┌─ AVAILABLE RECORDS

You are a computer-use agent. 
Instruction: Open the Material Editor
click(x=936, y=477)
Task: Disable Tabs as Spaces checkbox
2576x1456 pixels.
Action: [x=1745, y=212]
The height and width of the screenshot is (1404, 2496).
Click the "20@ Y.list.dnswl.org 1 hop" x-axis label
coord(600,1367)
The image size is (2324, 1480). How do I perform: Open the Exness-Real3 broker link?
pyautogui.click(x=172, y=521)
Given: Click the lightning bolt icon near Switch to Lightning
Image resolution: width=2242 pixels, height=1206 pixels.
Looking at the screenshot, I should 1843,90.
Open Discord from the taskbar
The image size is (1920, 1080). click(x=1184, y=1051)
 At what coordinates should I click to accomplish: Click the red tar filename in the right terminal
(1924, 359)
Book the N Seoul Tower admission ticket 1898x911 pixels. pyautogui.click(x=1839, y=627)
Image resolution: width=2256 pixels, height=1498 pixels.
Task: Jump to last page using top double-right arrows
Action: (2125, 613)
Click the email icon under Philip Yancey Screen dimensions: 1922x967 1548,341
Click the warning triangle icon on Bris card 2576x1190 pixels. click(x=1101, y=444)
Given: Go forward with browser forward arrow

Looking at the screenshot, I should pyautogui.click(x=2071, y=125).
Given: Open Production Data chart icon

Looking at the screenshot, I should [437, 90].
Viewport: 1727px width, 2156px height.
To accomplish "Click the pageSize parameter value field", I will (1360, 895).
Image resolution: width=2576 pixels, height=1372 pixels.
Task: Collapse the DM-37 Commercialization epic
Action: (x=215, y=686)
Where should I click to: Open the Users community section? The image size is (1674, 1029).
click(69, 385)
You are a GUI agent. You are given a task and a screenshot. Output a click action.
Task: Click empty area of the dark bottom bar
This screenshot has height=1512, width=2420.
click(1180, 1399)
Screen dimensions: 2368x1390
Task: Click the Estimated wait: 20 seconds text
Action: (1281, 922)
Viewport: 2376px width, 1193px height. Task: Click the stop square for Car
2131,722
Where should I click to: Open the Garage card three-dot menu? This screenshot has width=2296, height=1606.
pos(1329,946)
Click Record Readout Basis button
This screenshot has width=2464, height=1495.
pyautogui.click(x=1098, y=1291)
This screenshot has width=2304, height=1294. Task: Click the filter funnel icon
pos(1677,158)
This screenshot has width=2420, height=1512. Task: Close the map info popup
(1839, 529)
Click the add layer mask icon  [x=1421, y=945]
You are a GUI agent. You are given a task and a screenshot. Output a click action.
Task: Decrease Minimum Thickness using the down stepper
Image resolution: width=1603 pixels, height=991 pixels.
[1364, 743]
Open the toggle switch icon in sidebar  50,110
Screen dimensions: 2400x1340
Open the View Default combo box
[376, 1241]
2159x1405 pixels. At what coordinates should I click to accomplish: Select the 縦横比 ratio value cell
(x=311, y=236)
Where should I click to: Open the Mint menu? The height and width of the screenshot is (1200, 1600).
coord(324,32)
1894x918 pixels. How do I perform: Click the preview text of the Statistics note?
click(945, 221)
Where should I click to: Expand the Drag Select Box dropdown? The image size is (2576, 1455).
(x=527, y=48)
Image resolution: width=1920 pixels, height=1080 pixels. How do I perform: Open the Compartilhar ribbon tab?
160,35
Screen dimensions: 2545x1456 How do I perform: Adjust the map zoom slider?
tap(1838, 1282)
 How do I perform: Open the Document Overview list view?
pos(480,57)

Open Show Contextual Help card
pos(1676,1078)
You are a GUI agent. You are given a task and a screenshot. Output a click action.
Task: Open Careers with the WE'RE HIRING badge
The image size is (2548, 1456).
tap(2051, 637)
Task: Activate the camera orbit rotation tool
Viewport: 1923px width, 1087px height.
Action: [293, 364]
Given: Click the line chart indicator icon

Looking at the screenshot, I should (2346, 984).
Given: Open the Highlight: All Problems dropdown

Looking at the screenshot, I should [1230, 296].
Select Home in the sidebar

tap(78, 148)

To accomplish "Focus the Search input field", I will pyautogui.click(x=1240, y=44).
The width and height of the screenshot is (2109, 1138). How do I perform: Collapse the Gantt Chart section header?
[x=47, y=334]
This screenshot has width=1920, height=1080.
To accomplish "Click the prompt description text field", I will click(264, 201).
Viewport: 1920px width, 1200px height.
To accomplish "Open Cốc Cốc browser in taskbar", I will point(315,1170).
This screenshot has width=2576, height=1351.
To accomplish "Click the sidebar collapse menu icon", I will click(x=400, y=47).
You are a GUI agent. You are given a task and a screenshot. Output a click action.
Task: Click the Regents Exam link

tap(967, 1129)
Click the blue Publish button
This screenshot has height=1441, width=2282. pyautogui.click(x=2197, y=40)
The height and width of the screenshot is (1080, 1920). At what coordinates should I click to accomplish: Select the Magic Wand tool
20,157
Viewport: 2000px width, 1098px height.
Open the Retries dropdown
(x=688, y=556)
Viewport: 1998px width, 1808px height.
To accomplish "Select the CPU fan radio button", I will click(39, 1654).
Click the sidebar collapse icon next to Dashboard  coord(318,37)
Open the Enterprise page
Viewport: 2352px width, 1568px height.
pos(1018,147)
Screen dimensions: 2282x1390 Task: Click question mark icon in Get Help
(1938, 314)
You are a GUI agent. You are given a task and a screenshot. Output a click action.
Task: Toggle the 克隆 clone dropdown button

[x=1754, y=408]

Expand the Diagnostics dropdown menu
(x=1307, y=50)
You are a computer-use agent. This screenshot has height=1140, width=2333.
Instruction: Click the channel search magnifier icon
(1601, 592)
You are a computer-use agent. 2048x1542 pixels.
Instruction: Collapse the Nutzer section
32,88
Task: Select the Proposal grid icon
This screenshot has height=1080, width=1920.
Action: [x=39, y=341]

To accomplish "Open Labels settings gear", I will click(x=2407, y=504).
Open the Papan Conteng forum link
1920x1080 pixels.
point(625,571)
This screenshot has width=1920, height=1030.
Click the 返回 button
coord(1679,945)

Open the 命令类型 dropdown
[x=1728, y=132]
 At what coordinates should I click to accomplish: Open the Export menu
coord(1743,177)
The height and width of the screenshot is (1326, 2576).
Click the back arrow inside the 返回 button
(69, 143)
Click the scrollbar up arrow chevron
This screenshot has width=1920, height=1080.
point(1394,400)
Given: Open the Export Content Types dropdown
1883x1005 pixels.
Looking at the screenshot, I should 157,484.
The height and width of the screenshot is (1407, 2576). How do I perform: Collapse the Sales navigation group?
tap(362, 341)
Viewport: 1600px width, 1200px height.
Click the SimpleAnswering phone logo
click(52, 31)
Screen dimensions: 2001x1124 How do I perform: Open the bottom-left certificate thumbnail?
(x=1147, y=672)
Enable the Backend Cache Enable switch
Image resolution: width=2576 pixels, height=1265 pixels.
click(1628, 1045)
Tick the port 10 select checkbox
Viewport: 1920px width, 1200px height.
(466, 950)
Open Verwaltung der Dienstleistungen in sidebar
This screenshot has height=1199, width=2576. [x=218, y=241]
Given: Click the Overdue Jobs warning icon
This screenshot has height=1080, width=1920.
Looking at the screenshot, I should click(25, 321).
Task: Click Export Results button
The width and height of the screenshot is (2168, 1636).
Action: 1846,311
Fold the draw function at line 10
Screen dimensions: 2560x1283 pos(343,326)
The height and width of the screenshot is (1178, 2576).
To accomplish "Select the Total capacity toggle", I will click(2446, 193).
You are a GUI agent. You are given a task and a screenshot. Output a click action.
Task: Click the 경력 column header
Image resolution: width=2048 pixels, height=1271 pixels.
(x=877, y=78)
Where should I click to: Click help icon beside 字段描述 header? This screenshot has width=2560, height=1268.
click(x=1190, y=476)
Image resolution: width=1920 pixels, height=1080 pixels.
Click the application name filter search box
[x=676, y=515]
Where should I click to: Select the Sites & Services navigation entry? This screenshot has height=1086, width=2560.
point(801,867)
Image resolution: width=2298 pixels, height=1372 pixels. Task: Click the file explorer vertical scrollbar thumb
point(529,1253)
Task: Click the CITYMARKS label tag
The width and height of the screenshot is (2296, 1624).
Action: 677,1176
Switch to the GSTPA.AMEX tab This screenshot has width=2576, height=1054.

└─

● ASSIGNMENT: Beginning at the line with "Image resolution: width=2298", write out each line exactly as it stands until the listing ends, and add nothing.

● TASK SOLUTION:
Image resolution: width=2298 pixels, height=1372 pixels. Task: Click the file explorer vertical scrollbar thumb
point(529,1253)
Task: Click the CITYMARKS label tag
The width and height of the screenshot is (2296, 1624).
Action: 677,1176
Switch to the GSTPA.AMEX tab This screenshot has width=2576, height=1054.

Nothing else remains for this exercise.